Our attention needs to be fully focused on prevention, and these data provide a remarkable picture of hope. It has become apparent that a whole food, plant-based diet provides the most important foundation for the necessary lifestyle modifications. A plant-based approach has more than 50 times the antioxidant potential than any other eating plan on planet earth, and it is the most successful way to eliminate the oxidative stress associated with Alzheimer’s Disease. 

Completely eliminating the saturated fat and cholesterol found in meat and dairy products is the most effective way to reduce both amyloid and atherosclerotic plaques associated with Alzheimer’s Disease. And this plant-based, low fat approach is mandatory for healing the problem of insulin resistance, and compromised glucose metabolism, that promotes the cellular changes of Alzheimer’s Disease. Correcting these metabolic conditions and promoting an effective routine of consistent physical / intellectual activity, stress management, sleep, social interaction, while eliminating drugs, alcohol, and nicotine, is absolutely essential. This lifestyle approach is beneficial for all people at any stage of Alzheimer’s Disease progression, but it is especially important for women during the transition to perimenopause and menopause when the brain is most potentially vulnerable due to estrogen decline.

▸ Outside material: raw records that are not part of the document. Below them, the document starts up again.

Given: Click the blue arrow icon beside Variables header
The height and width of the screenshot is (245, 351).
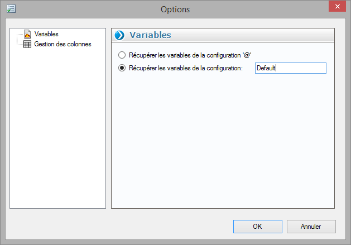Looking at the screenshot, I should click(x=119, y=35).
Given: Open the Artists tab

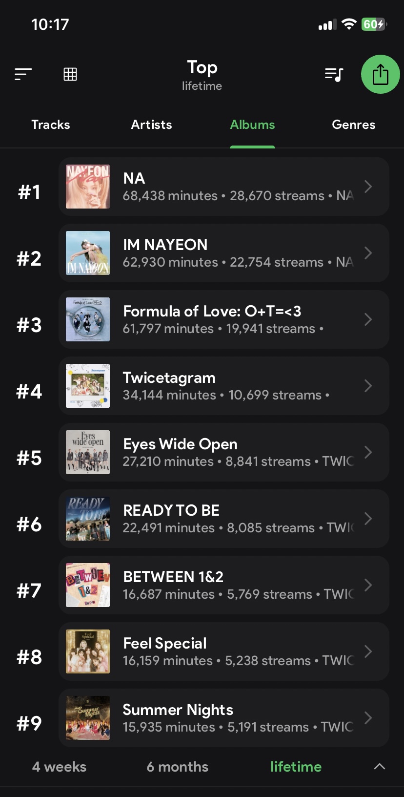Looking at the screenshot, I should [x=151, y=125].
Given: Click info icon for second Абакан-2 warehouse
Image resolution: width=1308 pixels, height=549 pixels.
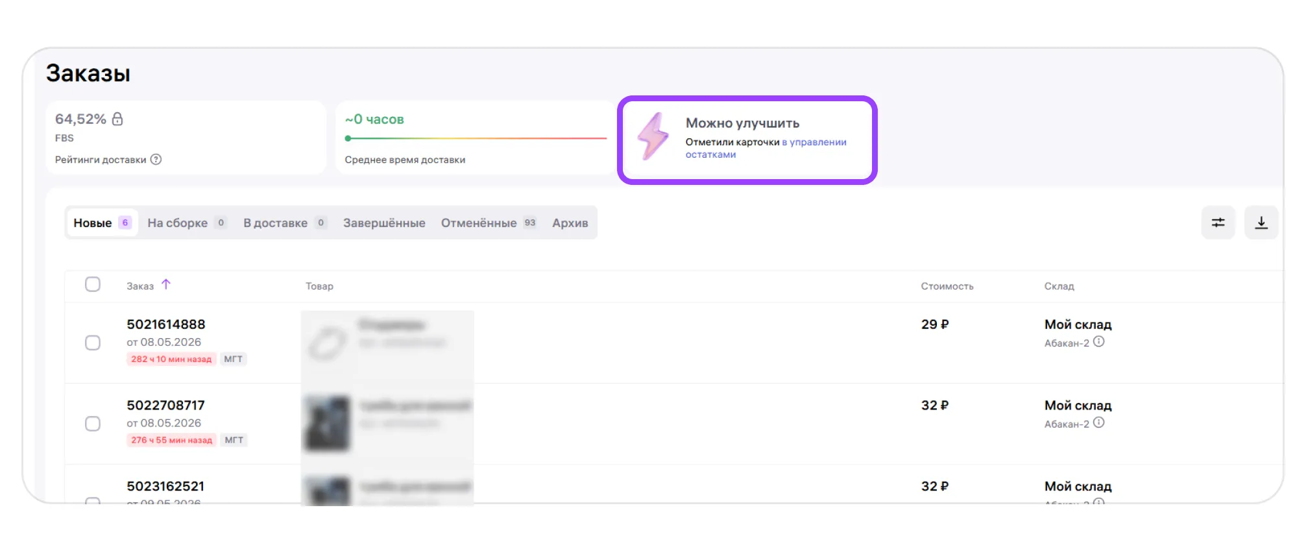Looking at the screenshot, I should point(1098,422).
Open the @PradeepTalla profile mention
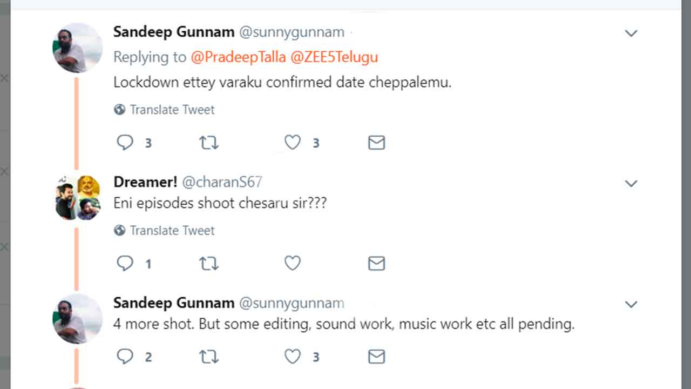 238,57
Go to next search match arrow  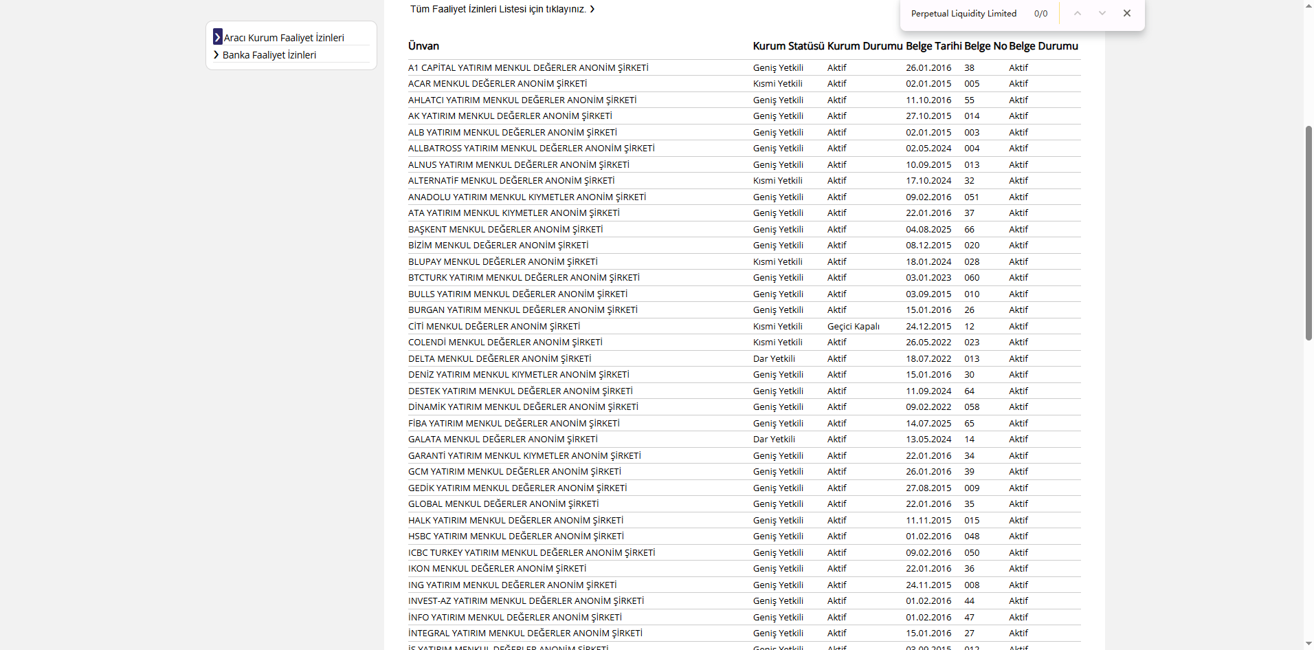(1102, 13)
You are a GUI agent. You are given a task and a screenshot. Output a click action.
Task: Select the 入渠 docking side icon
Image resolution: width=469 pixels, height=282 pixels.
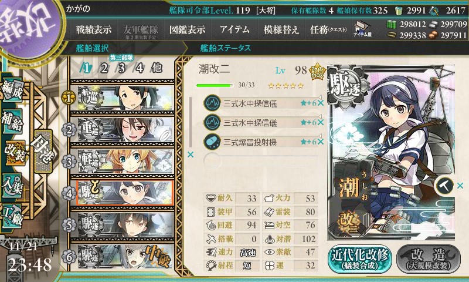pos(12,186)
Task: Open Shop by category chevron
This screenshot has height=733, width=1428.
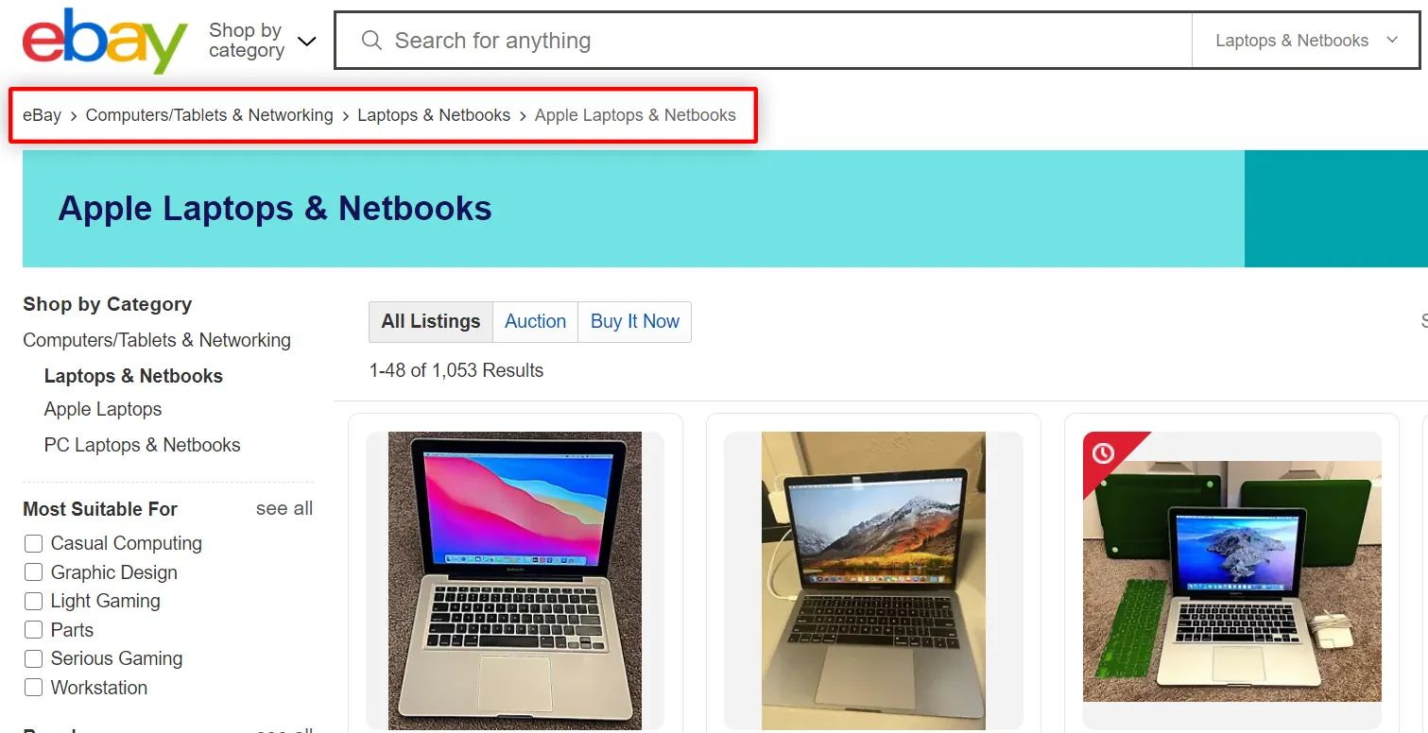Action: (306, 41)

Never forget that Alzheimer’s Disease is not an inevitable outcome of aging and longevity. Never underestimate the power of your personal, constructive, lifestyle choices. And never underestimate the incredible power of a whole food exclusive plant diet for promoting your optimal health span in general and in preventing devastating conditions like Alzheimer’s Disease in particular. The choice is yours.

References

1. Alzheimer’s Association.

2. Dr Lisa Mosconi, Women’s Brain Initiative.

3. Walters, M, et al. Role of nutrition to promote healthy brain aging and reduce risk of Alzheimer’s disease. Curr Nutr Rep (2017) 6: 63-71.

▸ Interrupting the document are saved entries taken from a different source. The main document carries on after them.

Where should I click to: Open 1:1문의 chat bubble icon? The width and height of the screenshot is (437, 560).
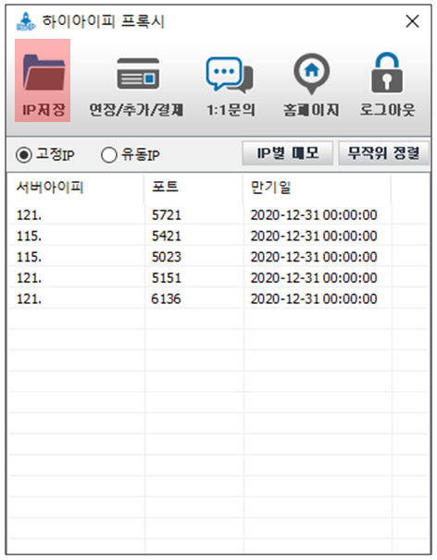click(230, 75)
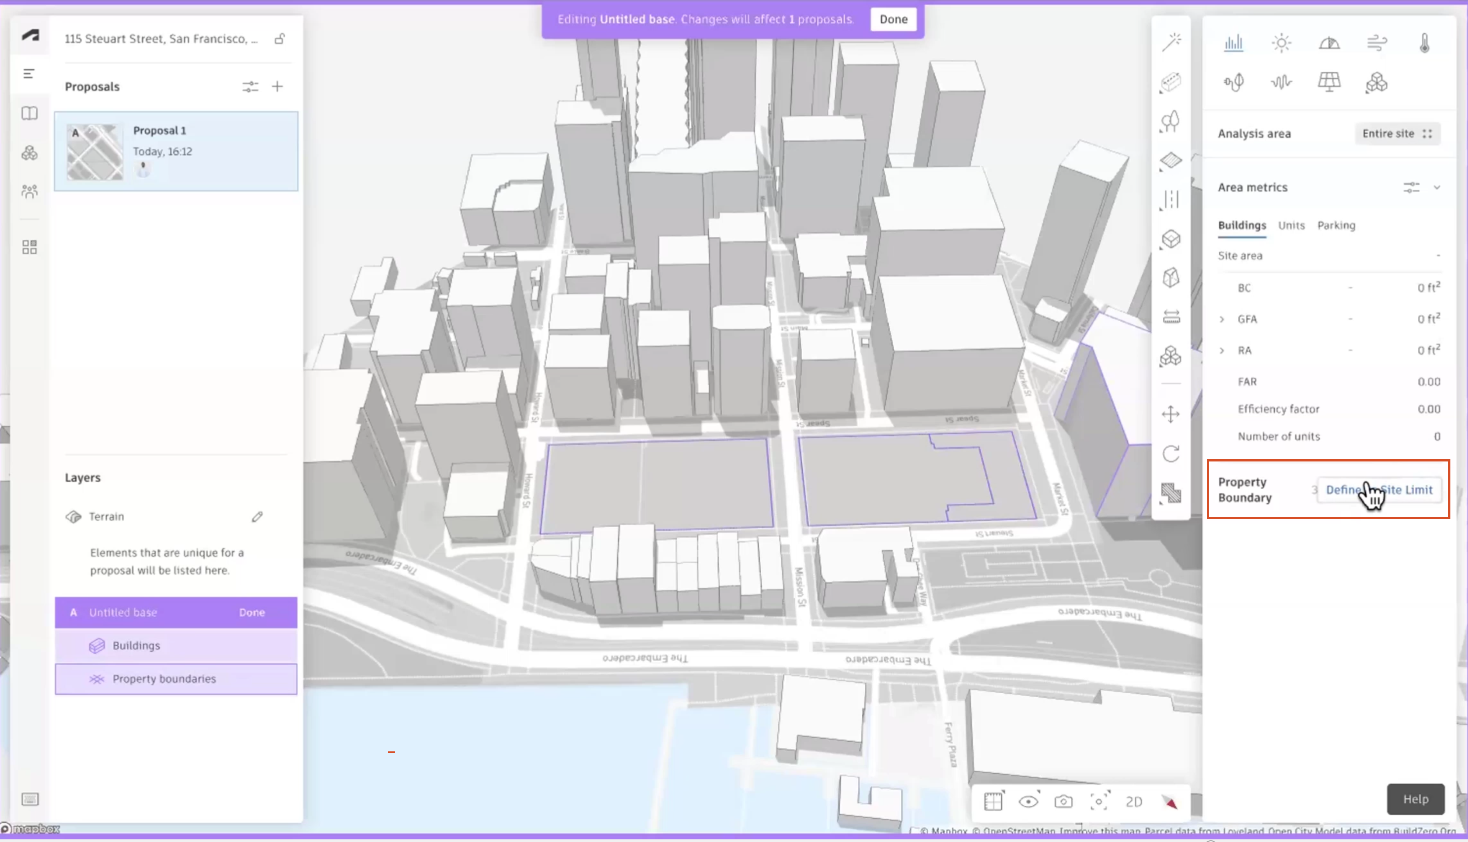Click Define Site Limit button
This screenshot has height=842, width=1468.
[1381, 490]
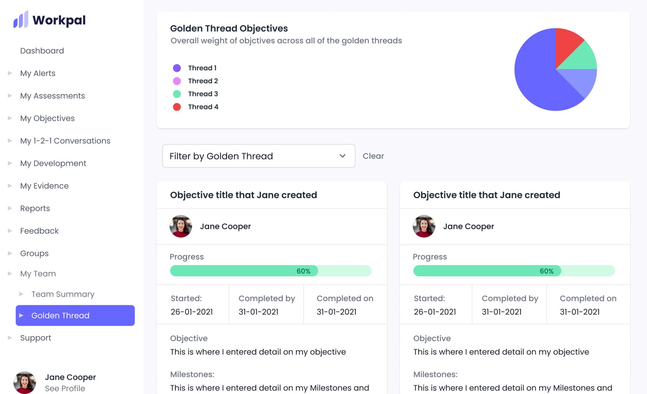The image size is (647, 394).
Task: Expand the My Objectives sidebar arrow
Action: (x=10, y=118)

4. Dr Michael Greger, Cholesterol and Alzheimer’s Disease-Nutrition Facts. 

5. Seshadri, S, et al. NEJM, Feb 14 (2002); 346:476-83.

6. Seshadri, S, et al. Framingham Offspring Study: Arch Neurol (2008) 65(5): 642-8.

7. Prins, ND. Rotterdam Scan Study. Neurol (2002); 59: 1375-80. 

8. Chung, YC, et al. J Throm Haemost (2016), 14: 1442-52.

9. Mosconi, L, et al. Increased Alzheimer’s risk during the menopause transition: A 3 year longitudinal brain study. PLos one (2018) Dec 12; 13(12): e0207885.

10. A multidomain 2-year randomized controlled trial to prevent cognitive impairment. Finnish Geriatric Intervention Study to Prevent Cognitive Impairment (Finger Study).

(See also our articles The Effect of Lifestyle on Cognitive Impairment and Chronic Knee Pain and Dementia)

Dr Frank Sabatino is a Chiropractic physician with a PhD in cell biology and neuroendocrinology from the Emory University School of Medicine.  While an assistant Professor at the Health Science Center of the University of Texas School of Medicine, he conducted extensive landmark research on calorie restriction, stress and aging, and has published a number of major scientific papers in some of the most well-respected peer reviewed journals in the fields of cell biology, endocrinology, and neuroscience. He has also written numerous articles for lay magazines and journals in the areas of clinical nutrition, healthy weight loss, women’s hormones, stress management, addiction, and healthy aging. Dr Sabatino is the recipient of the prestigious Brookdale Fellowship.